Exercise directions: Please set down the entries below once more, exactly.

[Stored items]
==================================================

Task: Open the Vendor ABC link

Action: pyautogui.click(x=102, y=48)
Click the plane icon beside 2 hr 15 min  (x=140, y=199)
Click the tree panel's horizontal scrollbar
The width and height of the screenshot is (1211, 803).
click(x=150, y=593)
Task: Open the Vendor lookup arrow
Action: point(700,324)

==================================================

Solved problem:
Task: Open the Vendor ABC link

Action: pyautogui.click(x=102, y=48)
Click the plane icon beside 2 hr 15 min  (x=140, y=199)
Click the tree panel's horizontal scrollbar
The width and height of the screenshot is (1211, 803).
click(x=150, y=593)
Task: Open the Vendor lookup arrow
Action: point(700,324)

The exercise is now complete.